Industry News & Tips

Maritime Workers compensation

January 23, 2012

Gene Horton

As my customers and friends know, maritime workers compensation has been an ongoing problem and I have posted several articles on this subject. These coverage’s, Jones Act and United States Longshore and Harbor Workers insurance has been a problem in particular for smaller businesses. The USL&H market is getting even tighter with minimum annual premiums coming in at up to ten thousand dollars. Other industrial countries are surprised when starting businesses in the United States. They have government funded programs. Because the benefits are much higher in these U.S. maritime coverage’s and the politics involved, it will be very hard to make any changes to these laws. There is also very little defense to a claim, no matter how frivolous or even fraudulent. Included with this article is the announcement that Chartis is exiting this market to put their money in more profitable areas. Recently there was a change that exempted repair workers on pleasure vessels over sixty five feet and eighteen net tons. This took several years of complaining by the industry to make the change. Small sub-contractors are faced with a particularly bad situation. Owner operated businesses where the owner is the only worker doing work are not exempt from the act and are faced with these very high minimum premiums.
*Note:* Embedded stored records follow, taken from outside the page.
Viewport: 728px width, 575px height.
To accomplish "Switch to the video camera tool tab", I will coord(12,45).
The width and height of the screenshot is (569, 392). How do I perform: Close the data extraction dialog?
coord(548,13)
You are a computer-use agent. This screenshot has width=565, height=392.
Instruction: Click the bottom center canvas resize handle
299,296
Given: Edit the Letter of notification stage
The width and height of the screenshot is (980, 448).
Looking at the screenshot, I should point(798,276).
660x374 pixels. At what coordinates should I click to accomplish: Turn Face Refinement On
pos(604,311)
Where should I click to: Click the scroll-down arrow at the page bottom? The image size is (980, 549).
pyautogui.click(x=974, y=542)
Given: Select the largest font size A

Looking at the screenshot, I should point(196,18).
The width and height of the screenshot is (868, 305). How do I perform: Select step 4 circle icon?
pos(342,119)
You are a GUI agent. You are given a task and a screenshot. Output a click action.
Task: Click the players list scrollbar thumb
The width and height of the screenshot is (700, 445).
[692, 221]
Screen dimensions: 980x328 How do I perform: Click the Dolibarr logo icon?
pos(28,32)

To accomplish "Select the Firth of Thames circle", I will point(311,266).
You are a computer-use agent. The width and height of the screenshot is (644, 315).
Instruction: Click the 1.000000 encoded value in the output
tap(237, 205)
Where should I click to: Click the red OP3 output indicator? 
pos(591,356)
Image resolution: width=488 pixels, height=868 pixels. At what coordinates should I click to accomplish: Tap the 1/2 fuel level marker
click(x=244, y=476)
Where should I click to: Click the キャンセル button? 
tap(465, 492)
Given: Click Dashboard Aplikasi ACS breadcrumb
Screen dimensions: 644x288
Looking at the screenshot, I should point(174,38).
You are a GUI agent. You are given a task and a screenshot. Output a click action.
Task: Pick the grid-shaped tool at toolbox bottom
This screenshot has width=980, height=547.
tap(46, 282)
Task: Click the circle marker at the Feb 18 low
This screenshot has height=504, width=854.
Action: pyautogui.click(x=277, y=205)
Often the requirement for this coverage is a “deal killer”. Some states like Florida and Washington have “assigned risk” pools. This gives some relief to businesses in these states but businesses doing business in more than one state have a problem because the scheme either is prevented from extending coverage or other states refuse to recognize and accept the scheme coverage. What is the solution? Affected businesses need to start complaining to their representatives in the U.S. congress and senate. I have written to Elijah Cummings and Debbie Wasserman-Schultz but neither showed any interest in the matter.